Am ersten Prozesstag wurden mehrere Zeugen angehört.  Janet Binder/dpa
Am ersten Prozesstag wurden mehrere Zeugen angehört. Janet Binder/dpa

Bremen (dpa/lni) –

Mit acht Stichen soll ein 33-Jähriger seine Ex-Partnerin und Mutter einer gemeinsamen Tochter getötet haben. Der Deutsche steht seit heute wegen heimtückischen Mordes vor dem Landgericht Bremen. Die dreifache Mutter wollte im Oktober 2025 mit ihrer damals zweijährigen Tochter und ihrem zwölfjährigen Sohn zum Spielplatz gehen, als sie laut Anklage von einem vermummten Mann von hinten mit einem Messer angegriffen wurde. 
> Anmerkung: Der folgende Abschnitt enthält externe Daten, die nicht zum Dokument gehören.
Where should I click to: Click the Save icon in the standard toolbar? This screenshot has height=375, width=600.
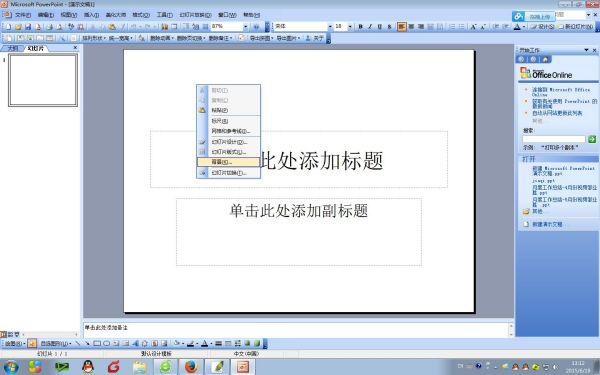point(28,27)
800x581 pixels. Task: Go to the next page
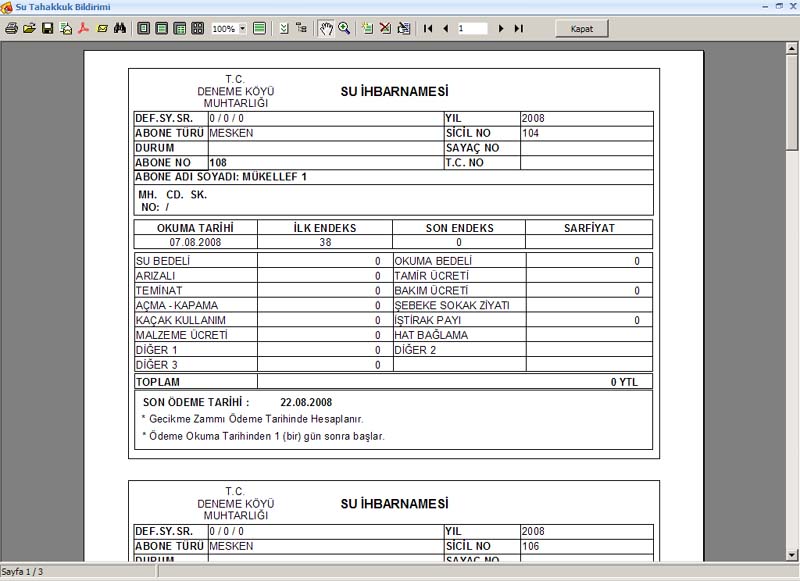tap(501, 29)
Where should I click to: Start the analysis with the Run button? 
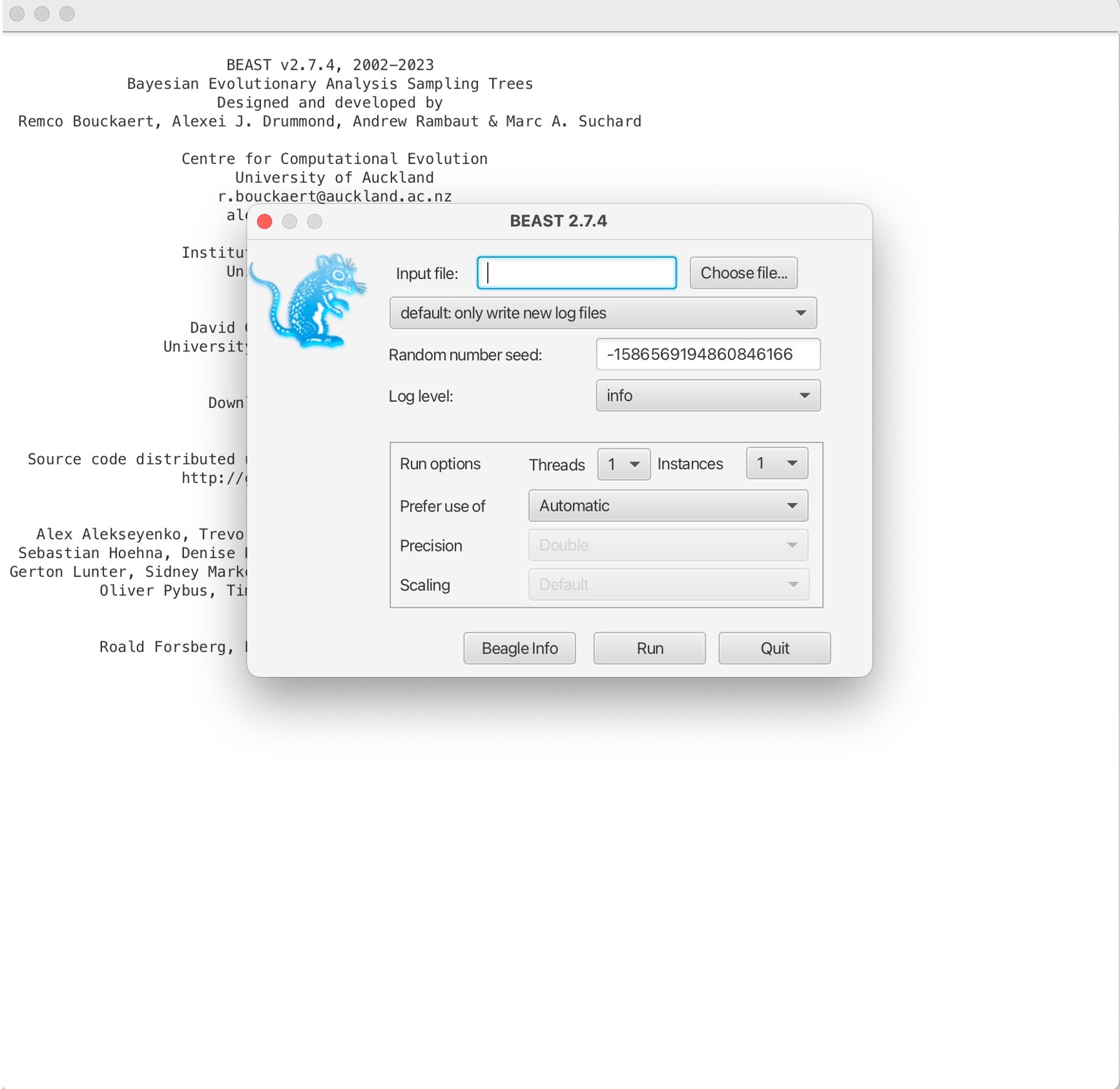point(649,648)
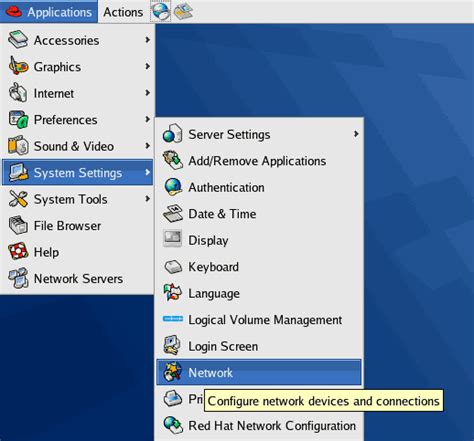This screenshot has width=474, height=441.
Task: Click the Accessories icon
Action: pyautogui.click(x=18, y=40)
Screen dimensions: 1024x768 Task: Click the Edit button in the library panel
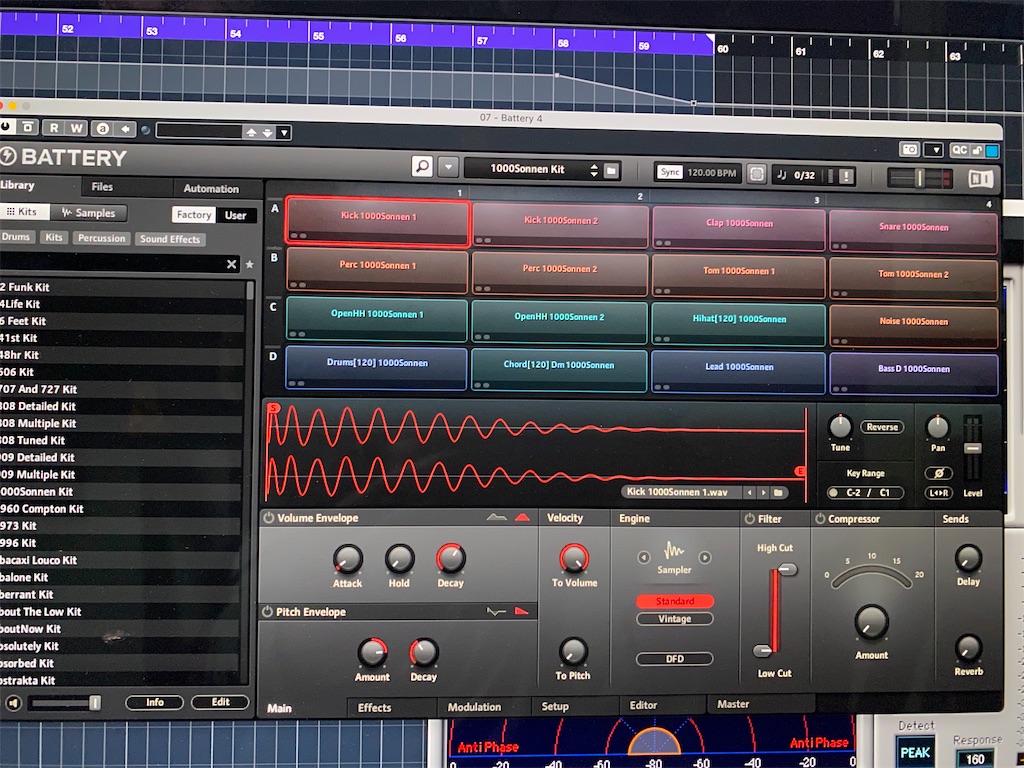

Die Frau starb noch am Tatort. Laut Staatsanwaltschaft stieß der Angeklagte dem Zwölfjährigen bei dessen Flucht mit dem Messer in den Rücken und verletzte ihn. Anschließend soll der Mann vom Tatort geflüchtet sein. Der Junge soll den Täter als den Ex-Partner der Mutter erkannt haben. Fünf Tage nach der Tat wurde der Angeklagte festgenommen. Zum Prozessauftakt äußerte sich der Mann nicht. Laut Gericht gab es zwischen ihm und dem Opfer Sorgerechtsstreitigkeiten um die Tochter. Er soll die Frau mehrfach mit dem Tod bedroht haben.